TASK DETAILS:
This exercise asks for every line of the material that includes the word "click".
*** Opening RECORD EXTRACTS ***
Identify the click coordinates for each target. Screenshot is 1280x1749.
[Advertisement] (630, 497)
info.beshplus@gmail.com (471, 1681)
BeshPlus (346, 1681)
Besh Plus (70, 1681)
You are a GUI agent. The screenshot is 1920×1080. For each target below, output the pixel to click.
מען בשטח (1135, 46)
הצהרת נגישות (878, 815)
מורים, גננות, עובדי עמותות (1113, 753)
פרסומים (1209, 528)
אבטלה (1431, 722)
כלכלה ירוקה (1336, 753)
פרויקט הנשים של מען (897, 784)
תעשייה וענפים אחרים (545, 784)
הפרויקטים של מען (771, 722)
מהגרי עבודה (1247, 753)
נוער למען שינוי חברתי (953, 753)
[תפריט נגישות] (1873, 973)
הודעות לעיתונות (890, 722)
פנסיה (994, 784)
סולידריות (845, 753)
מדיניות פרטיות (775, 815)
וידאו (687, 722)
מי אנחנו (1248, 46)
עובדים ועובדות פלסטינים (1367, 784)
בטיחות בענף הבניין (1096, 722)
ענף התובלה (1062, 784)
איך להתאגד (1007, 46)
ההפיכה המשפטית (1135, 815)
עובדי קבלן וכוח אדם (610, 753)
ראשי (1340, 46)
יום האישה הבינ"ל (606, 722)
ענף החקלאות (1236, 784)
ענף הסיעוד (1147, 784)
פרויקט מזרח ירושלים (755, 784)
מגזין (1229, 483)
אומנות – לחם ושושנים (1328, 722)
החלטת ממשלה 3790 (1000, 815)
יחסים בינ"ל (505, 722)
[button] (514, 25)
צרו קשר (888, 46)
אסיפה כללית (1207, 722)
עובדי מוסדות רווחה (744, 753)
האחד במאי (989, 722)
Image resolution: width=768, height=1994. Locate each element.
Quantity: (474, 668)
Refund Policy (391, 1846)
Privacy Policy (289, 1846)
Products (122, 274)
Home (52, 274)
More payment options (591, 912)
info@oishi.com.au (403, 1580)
*** Closing RECORD EXTRACTS ***
EXERCISE RESULT:
Identify the click coordinates for each target. Screenshot is 1280x1749.
You are a GUI agent. The screenshot is 1920×1080. For each target below, output the pixel to click.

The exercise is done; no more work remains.